EXCERPTED DATA
----

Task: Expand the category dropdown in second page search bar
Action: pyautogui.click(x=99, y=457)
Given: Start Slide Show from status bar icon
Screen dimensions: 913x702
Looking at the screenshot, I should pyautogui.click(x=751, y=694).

----

WORK TO COMPLETE
Please output exactly the lines from the one containing "Given: Start Slide Show from status bar icon" through the end of the records, both included.

COMPLETED TASK
Given: Start Slide Show from status bar icon
Screen dimensions: 913x702
Looking at the screenshot, I should pyautogui.click(x=751, y=694).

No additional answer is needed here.